(Beginning of TASK INPUTS)

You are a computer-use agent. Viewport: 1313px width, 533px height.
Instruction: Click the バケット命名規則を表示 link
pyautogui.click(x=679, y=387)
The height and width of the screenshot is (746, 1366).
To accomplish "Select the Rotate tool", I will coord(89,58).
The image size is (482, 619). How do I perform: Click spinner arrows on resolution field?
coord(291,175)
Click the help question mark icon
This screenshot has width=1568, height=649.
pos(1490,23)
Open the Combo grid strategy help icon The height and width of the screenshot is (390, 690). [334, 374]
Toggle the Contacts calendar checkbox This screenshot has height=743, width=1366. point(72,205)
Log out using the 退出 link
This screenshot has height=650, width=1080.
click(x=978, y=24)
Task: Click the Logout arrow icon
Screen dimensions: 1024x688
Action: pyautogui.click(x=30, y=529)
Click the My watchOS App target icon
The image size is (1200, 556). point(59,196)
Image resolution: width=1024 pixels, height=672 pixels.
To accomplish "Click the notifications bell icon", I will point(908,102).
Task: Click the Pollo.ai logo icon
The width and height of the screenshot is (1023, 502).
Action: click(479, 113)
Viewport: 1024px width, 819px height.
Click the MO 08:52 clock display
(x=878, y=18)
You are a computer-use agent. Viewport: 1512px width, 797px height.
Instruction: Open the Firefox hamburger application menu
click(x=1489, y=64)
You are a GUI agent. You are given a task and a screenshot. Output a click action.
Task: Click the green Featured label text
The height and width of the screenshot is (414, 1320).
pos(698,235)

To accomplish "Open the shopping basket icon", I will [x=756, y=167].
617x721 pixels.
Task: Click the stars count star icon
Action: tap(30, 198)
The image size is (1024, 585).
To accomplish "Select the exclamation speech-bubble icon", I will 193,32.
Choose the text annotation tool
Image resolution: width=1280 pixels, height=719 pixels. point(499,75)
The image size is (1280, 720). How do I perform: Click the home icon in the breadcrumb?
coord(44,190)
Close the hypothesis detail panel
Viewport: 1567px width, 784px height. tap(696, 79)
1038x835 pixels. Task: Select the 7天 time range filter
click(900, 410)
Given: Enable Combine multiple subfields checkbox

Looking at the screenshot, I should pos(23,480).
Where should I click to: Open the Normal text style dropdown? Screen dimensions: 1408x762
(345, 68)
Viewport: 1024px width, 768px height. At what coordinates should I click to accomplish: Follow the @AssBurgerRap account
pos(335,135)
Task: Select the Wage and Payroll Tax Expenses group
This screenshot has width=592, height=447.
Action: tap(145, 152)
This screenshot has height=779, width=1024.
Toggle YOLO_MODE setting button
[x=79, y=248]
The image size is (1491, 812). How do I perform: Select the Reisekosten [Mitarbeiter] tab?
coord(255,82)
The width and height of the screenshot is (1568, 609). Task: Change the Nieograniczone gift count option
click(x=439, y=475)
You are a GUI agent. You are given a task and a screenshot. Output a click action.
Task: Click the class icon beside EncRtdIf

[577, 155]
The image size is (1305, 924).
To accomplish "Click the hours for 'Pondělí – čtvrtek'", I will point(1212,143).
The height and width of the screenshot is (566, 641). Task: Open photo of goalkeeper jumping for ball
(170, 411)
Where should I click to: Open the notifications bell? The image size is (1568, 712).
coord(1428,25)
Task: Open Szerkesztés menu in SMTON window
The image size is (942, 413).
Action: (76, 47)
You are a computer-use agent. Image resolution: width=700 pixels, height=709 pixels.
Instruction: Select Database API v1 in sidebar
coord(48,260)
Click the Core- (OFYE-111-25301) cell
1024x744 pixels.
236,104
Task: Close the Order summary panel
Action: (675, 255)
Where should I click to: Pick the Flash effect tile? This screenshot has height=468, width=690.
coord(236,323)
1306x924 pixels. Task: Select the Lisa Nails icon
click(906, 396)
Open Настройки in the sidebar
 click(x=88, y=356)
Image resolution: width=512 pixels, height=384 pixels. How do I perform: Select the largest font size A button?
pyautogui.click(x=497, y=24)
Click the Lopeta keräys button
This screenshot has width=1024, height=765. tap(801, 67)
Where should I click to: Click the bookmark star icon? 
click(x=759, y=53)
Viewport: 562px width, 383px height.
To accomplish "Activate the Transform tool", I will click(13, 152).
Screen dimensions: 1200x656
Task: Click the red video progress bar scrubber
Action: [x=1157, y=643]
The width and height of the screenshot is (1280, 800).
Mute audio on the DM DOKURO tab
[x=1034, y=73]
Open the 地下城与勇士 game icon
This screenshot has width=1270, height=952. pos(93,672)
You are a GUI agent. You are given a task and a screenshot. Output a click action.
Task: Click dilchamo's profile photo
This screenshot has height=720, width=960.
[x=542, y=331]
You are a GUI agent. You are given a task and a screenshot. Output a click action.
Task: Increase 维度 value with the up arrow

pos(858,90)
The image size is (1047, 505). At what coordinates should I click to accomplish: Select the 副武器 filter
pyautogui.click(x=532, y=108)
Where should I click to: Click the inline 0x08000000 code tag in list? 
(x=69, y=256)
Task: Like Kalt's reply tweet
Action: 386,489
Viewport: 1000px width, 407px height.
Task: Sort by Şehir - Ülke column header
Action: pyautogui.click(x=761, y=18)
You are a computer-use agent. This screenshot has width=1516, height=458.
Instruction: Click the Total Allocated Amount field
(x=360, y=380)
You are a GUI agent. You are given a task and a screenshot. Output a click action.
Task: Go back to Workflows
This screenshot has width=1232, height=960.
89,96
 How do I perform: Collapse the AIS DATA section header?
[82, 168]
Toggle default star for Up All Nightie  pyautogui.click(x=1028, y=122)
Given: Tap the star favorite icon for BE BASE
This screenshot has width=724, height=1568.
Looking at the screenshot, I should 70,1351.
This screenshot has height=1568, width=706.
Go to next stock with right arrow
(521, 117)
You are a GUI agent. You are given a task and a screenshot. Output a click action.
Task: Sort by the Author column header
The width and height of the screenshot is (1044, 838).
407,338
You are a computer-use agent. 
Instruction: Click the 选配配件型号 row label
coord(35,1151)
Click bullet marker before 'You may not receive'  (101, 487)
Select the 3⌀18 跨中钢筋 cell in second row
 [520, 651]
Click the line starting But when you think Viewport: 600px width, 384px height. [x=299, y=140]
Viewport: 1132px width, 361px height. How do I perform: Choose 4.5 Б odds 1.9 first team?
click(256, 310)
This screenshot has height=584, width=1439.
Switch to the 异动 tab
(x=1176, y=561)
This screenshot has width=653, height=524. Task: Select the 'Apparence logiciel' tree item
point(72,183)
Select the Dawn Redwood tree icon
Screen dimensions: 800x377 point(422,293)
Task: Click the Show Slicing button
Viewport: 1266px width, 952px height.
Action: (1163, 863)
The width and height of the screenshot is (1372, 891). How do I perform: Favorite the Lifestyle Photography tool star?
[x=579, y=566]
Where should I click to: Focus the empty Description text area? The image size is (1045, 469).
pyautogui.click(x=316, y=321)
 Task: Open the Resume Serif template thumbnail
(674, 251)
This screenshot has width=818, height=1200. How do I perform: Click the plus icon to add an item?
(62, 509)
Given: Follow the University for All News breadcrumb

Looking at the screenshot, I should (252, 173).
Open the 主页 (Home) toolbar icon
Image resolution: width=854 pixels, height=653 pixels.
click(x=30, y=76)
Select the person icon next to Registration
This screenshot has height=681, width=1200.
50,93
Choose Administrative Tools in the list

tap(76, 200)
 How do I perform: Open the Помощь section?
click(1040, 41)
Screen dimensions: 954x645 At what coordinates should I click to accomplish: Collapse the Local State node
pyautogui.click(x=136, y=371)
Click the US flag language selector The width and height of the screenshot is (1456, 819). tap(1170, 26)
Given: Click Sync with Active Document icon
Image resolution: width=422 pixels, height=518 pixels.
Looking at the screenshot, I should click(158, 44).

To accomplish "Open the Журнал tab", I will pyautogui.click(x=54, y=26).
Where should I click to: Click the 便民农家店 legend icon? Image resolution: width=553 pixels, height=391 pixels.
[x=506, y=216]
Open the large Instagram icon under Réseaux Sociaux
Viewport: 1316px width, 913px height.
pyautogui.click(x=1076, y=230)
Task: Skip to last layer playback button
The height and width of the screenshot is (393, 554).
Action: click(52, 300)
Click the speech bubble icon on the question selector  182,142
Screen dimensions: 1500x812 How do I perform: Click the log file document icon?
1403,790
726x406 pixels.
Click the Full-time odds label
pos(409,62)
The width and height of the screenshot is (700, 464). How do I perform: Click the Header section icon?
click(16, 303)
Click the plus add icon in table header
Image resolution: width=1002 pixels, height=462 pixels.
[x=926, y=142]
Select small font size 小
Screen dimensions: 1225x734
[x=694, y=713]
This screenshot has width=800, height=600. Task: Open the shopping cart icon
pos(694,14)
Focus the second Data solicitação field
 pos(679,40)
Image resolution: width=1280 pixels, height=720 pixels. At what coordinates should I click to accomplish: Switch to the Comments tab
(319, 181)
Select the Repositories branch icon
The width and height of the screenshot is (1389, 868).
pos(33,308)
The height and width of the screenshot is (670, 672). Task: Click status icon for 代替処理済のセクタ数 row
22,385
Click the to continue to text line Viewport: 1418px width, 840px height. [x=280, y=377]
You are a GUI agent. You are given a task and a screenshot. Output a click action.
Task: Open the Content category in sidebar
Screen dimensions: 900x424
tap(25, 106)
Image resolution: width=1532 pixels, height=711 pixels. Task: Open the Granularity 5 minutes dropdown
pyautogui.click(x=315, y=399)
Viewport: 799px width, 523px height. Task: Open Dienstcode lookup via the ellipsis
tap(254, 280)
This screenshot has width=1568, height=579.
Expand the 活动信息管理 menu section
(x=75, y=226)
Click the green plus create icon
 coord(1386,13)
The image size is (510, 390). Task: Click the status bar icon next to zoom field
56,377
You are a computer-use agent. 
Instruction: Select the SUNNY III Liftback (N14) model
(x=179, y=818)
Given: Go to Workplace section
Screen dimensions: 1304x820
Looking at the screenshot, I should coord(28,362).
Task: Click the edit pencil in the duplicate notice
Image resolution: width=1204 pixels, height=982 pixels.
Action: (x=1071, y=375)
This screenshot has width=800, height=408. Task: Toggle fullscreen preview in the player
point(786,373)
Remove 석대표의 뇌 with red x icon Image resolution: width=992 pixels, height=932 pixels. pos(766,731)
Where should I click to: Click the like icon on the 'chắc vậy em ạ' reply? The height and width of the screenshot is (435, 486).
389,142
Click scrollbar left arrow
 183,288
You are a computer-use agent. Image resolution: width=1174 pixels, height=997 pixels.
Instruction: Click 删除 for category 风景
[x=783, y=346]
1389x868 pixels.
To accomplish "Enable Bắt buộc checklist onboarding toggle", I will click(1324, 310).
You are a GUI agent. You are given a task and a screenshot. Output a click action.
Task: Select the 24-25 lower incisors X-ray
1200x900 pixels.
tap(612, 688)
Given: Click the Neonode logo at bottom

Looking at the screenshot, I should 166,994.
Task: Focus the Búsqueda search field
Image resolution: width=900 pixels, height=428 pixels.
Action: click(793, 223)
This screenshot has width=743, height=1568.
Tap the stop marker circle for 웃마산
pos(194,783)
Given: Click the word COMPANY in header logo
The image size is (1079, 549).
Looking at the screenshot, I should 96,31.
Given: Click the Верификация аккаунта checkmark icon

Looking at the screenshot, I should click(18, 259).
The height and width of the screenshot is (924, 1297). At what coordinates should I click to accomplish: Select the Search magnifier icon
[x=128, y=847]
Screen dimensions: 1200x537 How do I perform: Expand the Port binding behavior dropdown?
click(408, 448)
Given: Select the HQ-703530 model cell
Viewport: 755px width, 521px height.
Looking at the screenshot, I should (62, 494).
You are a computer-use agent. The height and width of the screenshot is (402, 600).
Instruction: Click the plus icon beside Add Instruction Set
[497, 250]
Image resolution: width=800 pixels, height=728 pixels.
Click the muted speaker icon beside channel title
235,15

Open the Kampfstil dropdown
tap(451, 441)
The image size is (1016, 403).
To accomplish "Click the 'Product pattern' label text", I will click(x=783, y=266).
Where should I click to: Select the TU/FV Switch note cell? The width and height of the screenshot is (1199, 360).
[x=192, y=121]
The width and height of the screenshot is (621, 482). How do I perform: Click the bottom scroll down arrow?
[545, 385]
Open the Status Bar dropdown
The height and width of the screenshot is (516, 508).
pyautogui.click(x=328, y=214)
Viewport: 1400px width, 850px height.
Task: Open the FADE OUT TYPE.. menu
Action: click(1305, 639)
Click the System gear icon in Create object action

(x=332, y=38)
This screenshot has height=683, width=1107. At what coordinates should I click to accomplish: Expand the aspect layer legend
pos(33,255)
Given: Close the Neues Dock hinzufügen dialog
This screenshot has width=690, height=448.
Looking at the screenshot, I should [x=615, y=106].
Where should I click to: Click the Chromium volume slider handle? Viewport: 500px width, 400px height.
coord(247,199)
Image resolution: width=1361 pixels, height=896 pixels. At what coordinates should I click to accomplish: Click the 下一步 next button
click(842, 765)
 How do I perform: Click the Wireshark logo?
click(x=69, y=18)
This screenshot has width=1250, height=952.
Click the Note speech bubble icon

(End of TASK INPUTS)

PROBLEM: Extract exactly and only the lines above from the line containing "Image resolution: width=854" through the line containing "Click the to continue", both end lines included.

YOUR SOLUTION:
Image resolution: width=854 pixels, height=653 pixels.
click(x=30, y=76)
Select the person icon next to Registration
This screenshot has height=681, width=1200.
50,93
Choose Administrative Tools in the list

tap(76, 200)
 How do I perform: Open the Помощь section?
click(1040, 41)
Screen dimensions: 954x645 At what coordinates should I click to accomplish: Collapse the Local State node
pyautogui.click(x=136, y=371)
Click the US flag language selector The width and height of the screenshot is (1456, 819). tap(1170, 26)
Given: Click Sync with Active Document icon
Image resolution: width=422 pixels, height=518 pixels.
Looking at the screenshot, I should click(158, 44).

To accomplish "Open the Журнал tab", I will pyautogui.click(x=54, y=26).
Where should I click to: Click the 便民农家店 legend icon? Image resolution: width=553 pixels, height=391 pixels.
[x=506, y=216]
Open the large Instagram icon under Réseaux Sociaux
Viewport: 1316px width, 913px height.
pyautogui.click(x=1076, y=230)
Task: Skip to last layer playback button
The height and width of the screenshot is (393, 554).
Action: click(52, 300)
Click the speech bubble icon on the question selector  182,142
Screen dimensions: 1500x812 How do I perform: Click the log file document icon?
1403,790
726x406 pixels.
Click the Full-time odds label
pos(409,62)
The width and height of the screenshot is (700, 464). How do I perform: Click the Header section icon?
click(16, 303)
Click the plus add icon in table header
Image resolution: width=1002 pixels, height=462 pixels.
[x=926, y=142]
Select small font size 小
Screen dimensions: 1225x734
[x=694, y=713]
This screenshot has width=800, height=600. Task: Open the shopping cart icon
pos(694,14)
Focus the second Data solicitação field
 pos(679,40)
Image resolution: width=1280 pixels, height=720 pixels. At what coordinates should I click to accomplish: Switch to the Comments tab
(319, 181)
Select the Repositories branch icon
The width and height of the screenshot is (1389, 868).
pos(33,308)
The height and width of the screenshot is (670, 672). Task: Click status icon for 代替処理済のセクタ数 row
22,385
Click the to continue to text line Viewport: 1418px width, 840px height. [x=280, y=377]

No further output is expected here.